TEXTE FOURNI:
* * *

Léopold Beaulieu, PDG de Fondaction.

Léopold Beaulieu tirera bientôt sa révérence; il peut partir avec le sentiment du devoir accompli. Ayant participé à la création de la Caisse d’économie des travailleurs réunis de Québec, le fondateur de Fondaction a aussi contribué aux débuts du développement durable au Québec. Portrait d’un homme dont la réputation n’est plus à faire.

En 1968, la mutuelle SSQ Assurance offre son premier emploi à Léopold Beaulieu. « Je souhaitais travailler dans une mutuelle et qu’on y retrouve un syndicat », explique, en entrevue avec Conseiller, ce père de trois filles qui vit en couple avec la même conjointe depuis… 1968. Une bonne année pour lui!

« Le choix de la SSQ s’expliquait par ma conviction que la démocratisation de l’économie doit passer par la présence de l’État, des entreprises à capital-actions, mais aussi des entreprises collectives. »

Son emploi à la SSQ amène Léopold Beaulieu à explorer de l’intérieur les structures organisationnelles du syndicat de la mutuelle : la CSN. Il représente notamment les employés de la SSQ au conseil central de Québec-Chaudière-Appalaches et assume le rôle de vice-président responsable de la formation à la Fédération du commerce jusqu’en 1973.

Sa participation à un comité de travail du conseil central l’amène à contribuer à la création de la Caisse d’économie des travailleurs réunis de Québec, devenue la Caisse d’économie solidaire Desjardins, la principale institution spécialisée en financement bancaire d’entreprises d’économie sociale. Léopold Beaulieu la dirige de 1971 à 1976 et est le vice-président de la Fédération Desjardins des caisses d’économie du Québec jusqu’à 2000.

LES DEUX PIEDS DANS LE SYNDICALISME

En 1976, Léopold Beaulieu est élu trésorier de la CSN, poste qu’il occupera pendant 20 ans. Il prend alors l’initiative d’une réflexion qui mènera à la fondation, en 1987, de Bâtirente, un régime de retraite pour les travailleurs qui en sont dépourvus.

Sa plus grande contribution à la société québécoise et à l’économie solidaire reste sans doute la création de Fondaction en janvier 1996, après une bataille de huit ans. « Il a fallu démontrer la pertinence de notre projet au gouvernement, précise Léopold Beaulieu. L’État voulait aussi que le Fonds de solidarité FTQ, lancé en 1984, puisse prendre son envol avant de donner son aval à un nouveau fonds de travailleurs. »

* * *

EXTRAIT DE DONNÉES:
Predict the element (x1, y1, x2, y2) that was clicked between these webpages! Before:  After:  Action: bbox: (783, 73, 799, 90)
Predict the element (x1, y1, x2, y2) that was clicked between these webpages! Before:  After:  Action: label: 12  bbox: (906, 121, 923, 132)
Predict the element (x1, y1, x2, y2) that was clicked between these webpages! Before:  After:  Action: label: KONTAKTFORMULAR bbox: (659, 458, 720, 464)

* * *

CONSIGNES DE L'EXERCICE: Recopiez mot pour mot, s'il vous plaît, le passage du portrait de Léopold Beaulieu qui s'ouvre sur les mots contenant « Son emploi à » et se clôt sur « commerce jusqu’en 1973. ».

SOLUTION DU PROBLÈME:
Son emploi à la SSQ amène Léopold Beaulieu à explorer de l’intérieur les structures organisationnelles du syndicat de la mutuelle : la CSN. Il représente notamment les employés de la SSQ au conseil central de Québec-Chaudière-Appalaches et assume le rôle de vice-président responsable de la formation à la Fédération du commerce jusqu’en 1973.